= Bat influenza =

Viral disease afflicting bats

Bat influenza is a type of influenza A viruses found in bats. Bats were not considered to host Influenza A viruses until 2012–2013, when two phylogenetically distinct lineages, designated Influenza A virus subtype H17N10 and H18N11, were identified in Central and South American bats.

== Discovery ==

The species of bats known to carry bat influenza are common in Central and South America. The first bat flu virus, IAV H17N10, was first discovered in 2009 in little yellow-shouldered bats (Sturnira lilium) in Guatemala. In 2012 a novel influenza virus (H18N11) was discovered in bats in South America. This strain was found to be divergent from the better-understood Influenza A viruses most commonly found in fowls and humans. The complete sequence of IAV H17N10 was extracted from little yellow-shouldered bats in 2012. In 2013, the sequence of IAV H18N11 was extracted from flat-faced fruit-eating bats (Artibeus planirostris) from Peru.
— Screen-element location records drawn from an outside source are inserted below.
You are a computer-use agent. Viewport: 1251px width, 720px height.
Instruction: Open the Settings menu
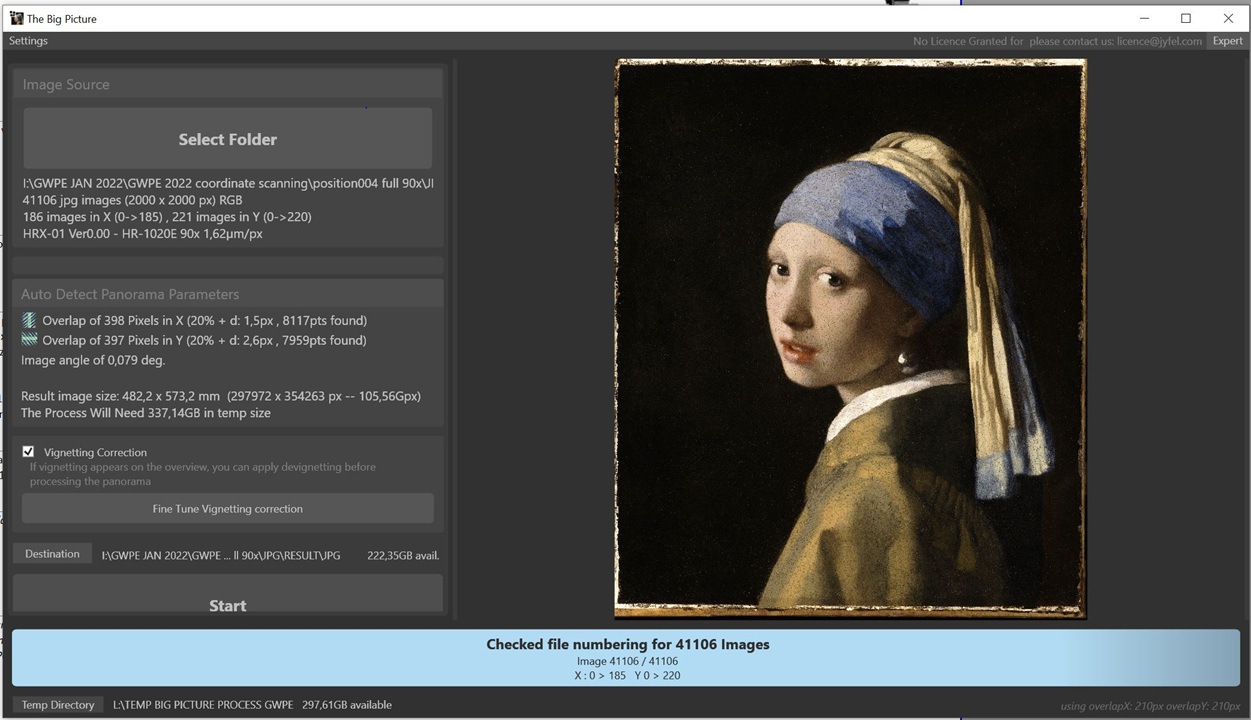click(28, 41)
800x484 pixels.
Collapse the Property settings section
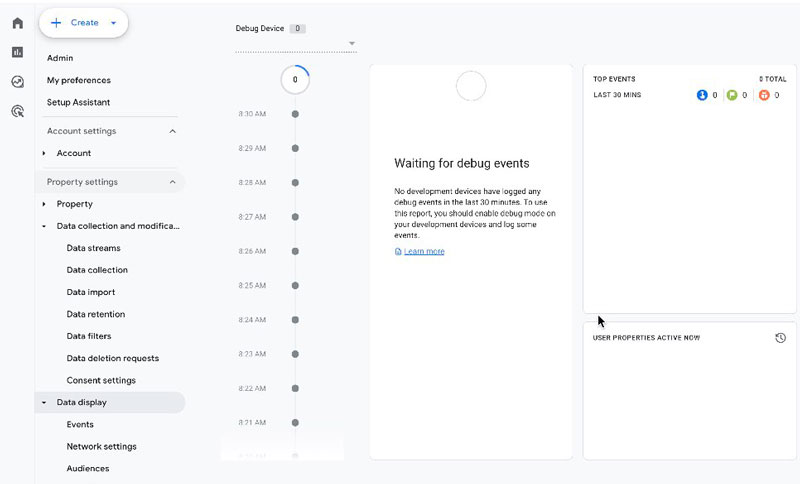coord(172,182)
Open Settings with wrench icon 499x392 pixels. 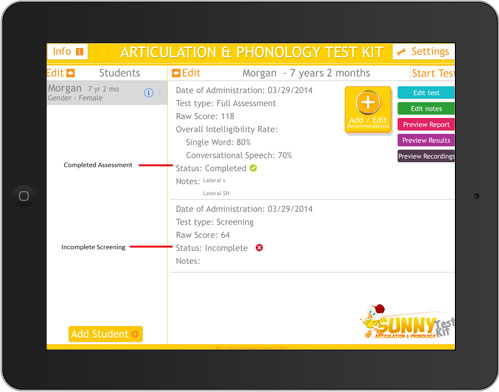click(x=424, y=51)
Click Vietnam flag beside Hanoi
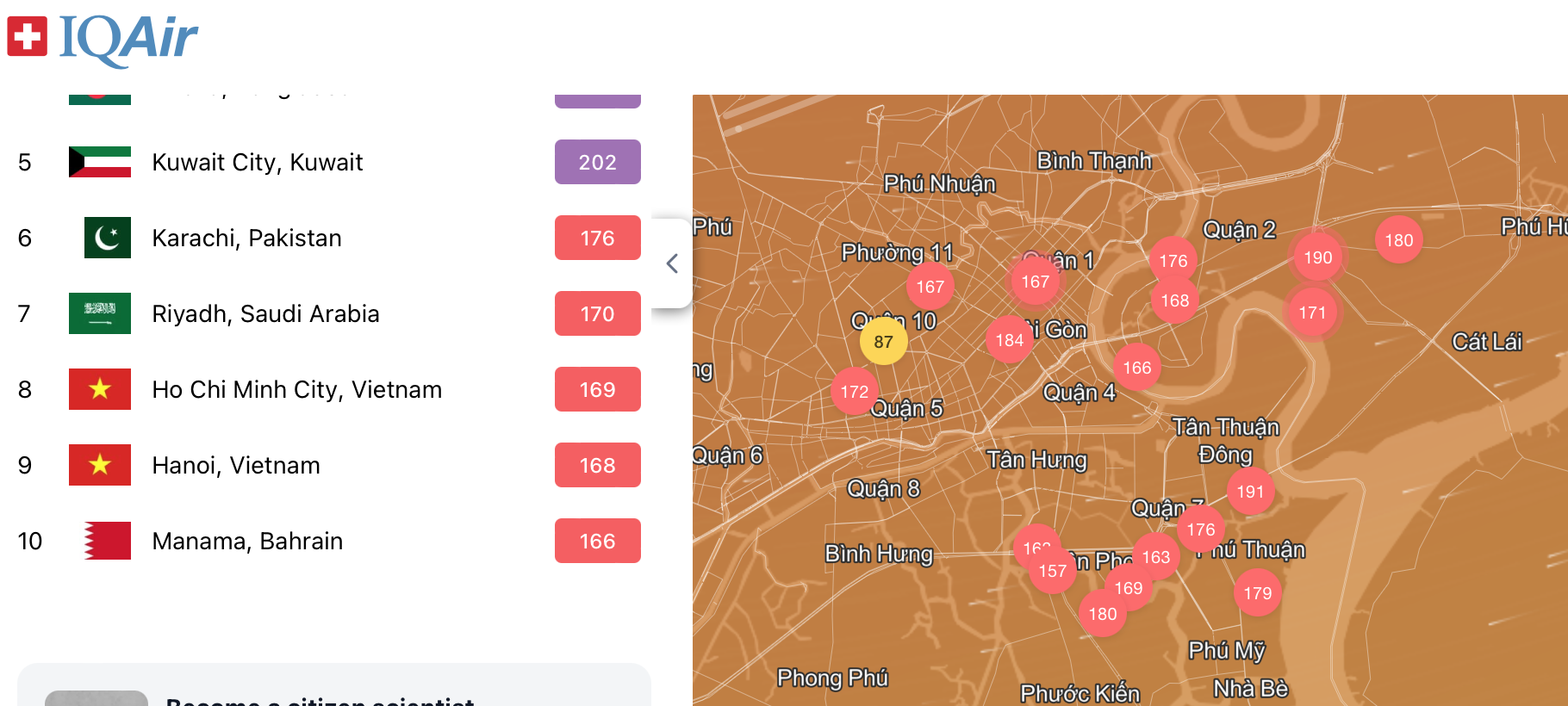The image size is (1568, 706). 100,465
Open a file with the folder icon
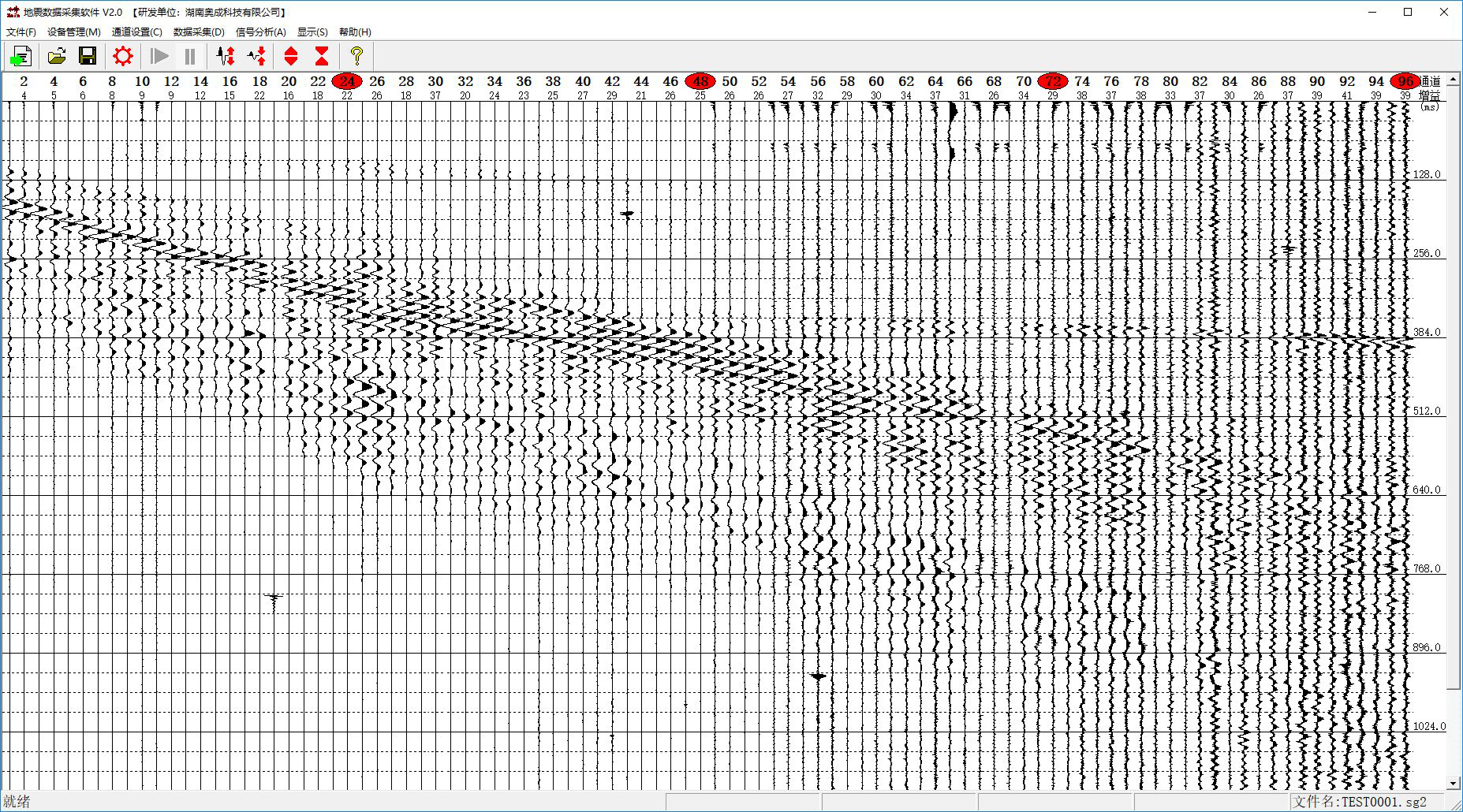The width and height of the screenshot is (1463, 812). [x=57, y=57]
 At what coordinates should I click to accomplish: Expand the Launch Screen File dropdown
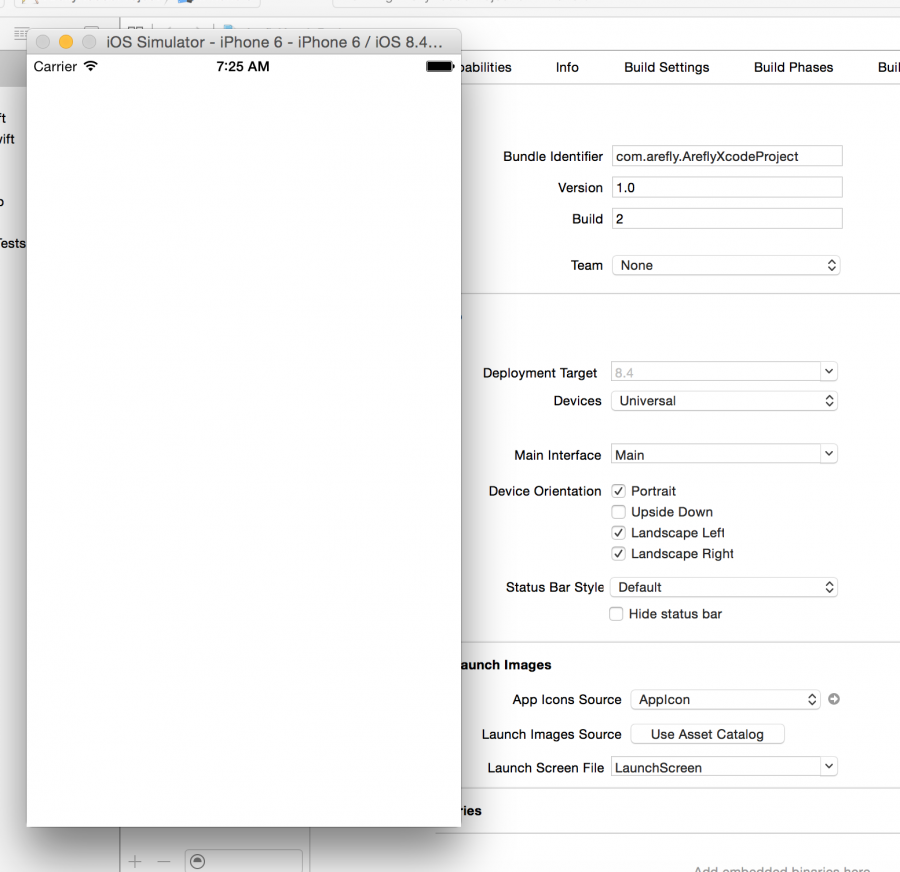[828, 766]
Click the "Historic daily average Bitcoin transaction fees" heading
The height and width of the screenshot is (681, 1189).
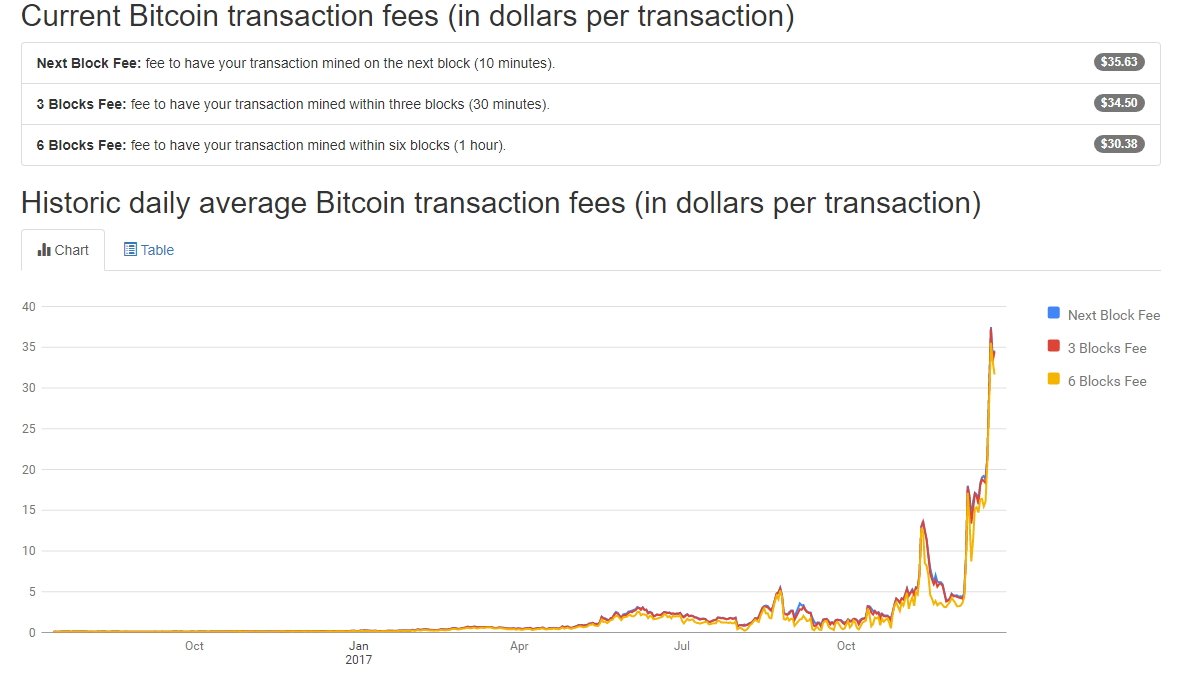coord(500,203)
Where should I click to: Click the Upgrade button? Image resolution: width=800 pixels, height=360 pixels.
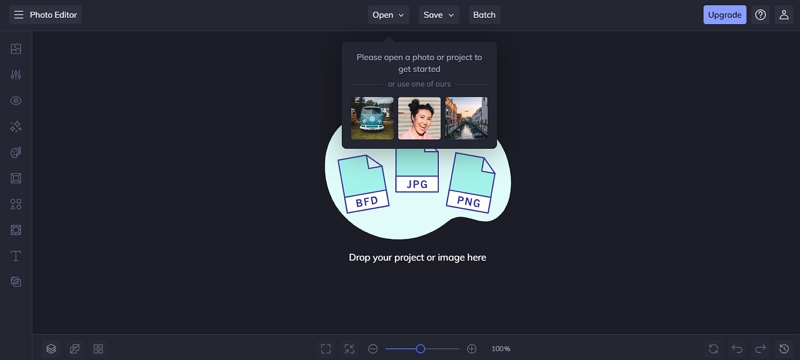pos(724,15)
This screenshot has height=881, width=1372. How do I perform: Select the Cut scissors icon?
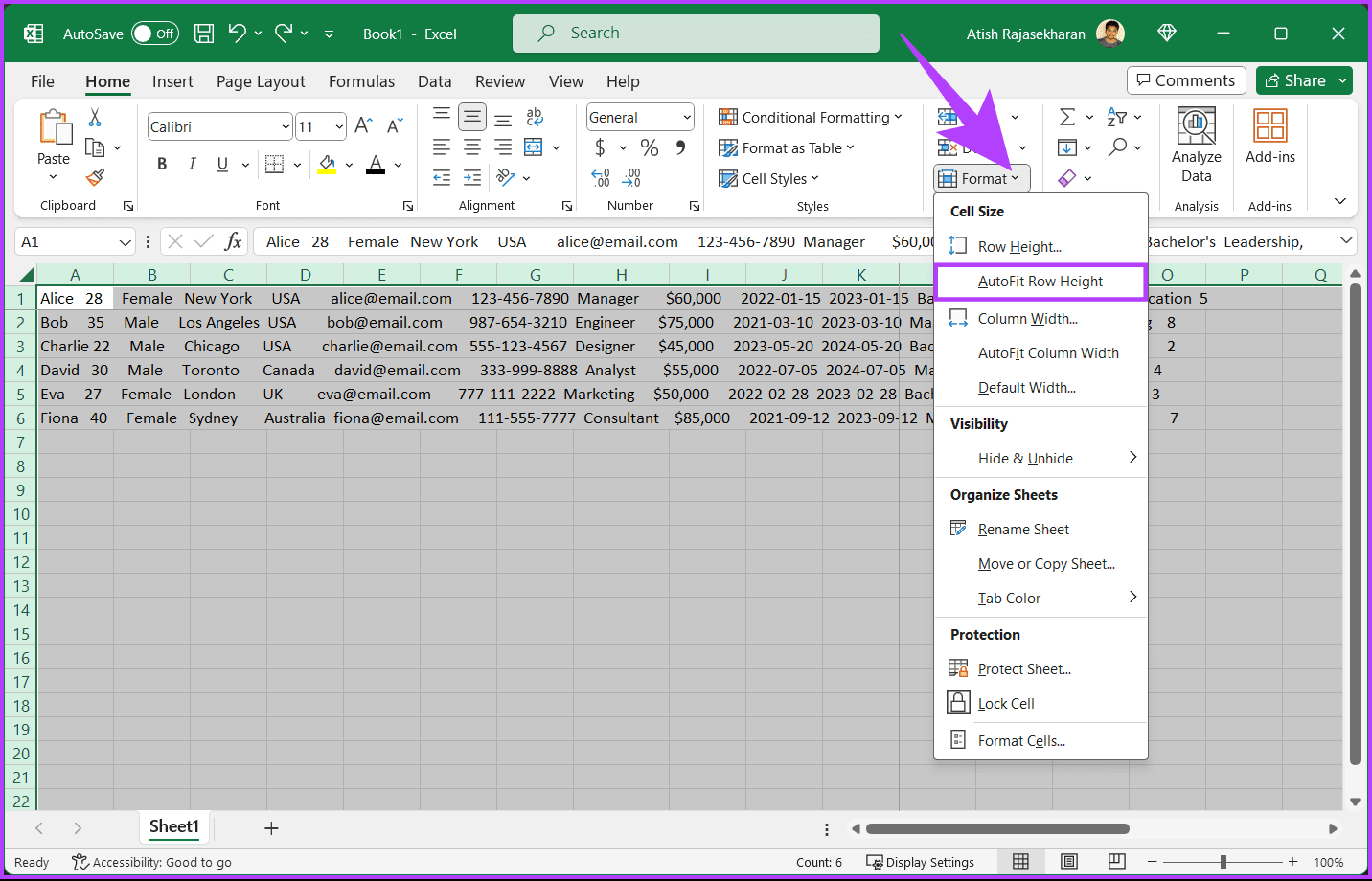point(96,117)
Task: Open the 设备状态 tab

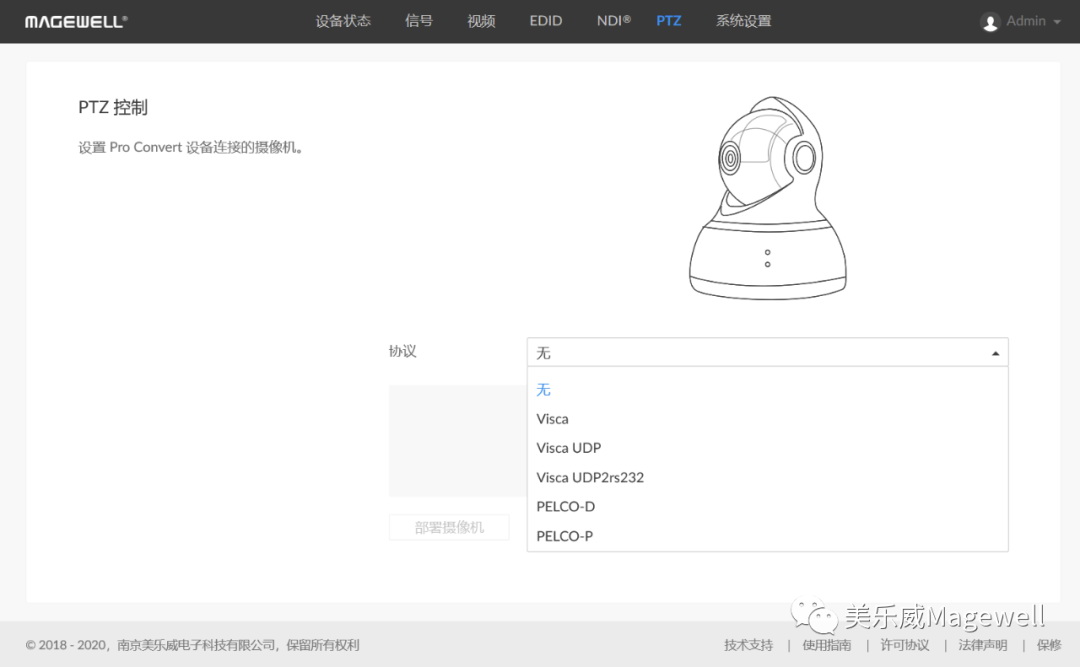Action: click(x=343, y=21)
In contrast to human and avian influenza A viruses that use sialic acid receptors, the bat flu strains H17N10 and H18N11 infect cells by using major histocompatibility complex class II molecules on the host cell surface. Consequently, it was demonstrated that these viruses primarily infect immune cells, such as macrophages and dendritic cells, that express high levels of MHC-II.

== Other species ==

Influenza A viruses circulate among a wide variety of species, being able to cross species barriers and establish new virus lineages in birds and mammals. However, bat influenza viruses of the H18N11 subtype have been found to be poorly adapted to non-bat species.

== Infection in humans ==

As of 2019, no cases of influenza in humans have been definitively linked to bats. Research suggests that human cells do not support growth of bat flu viruses in the test tube, implying that these viruses would need to undergo significant changes to adapt and easily infect humans. However, a transmission potential has been found, but the mechanism of transmission from bats to humans differs from that from other species. It has been argued that bat flu viruses could become capable of infecting humans by exchanging genetic information with human flu viruses through reassortment.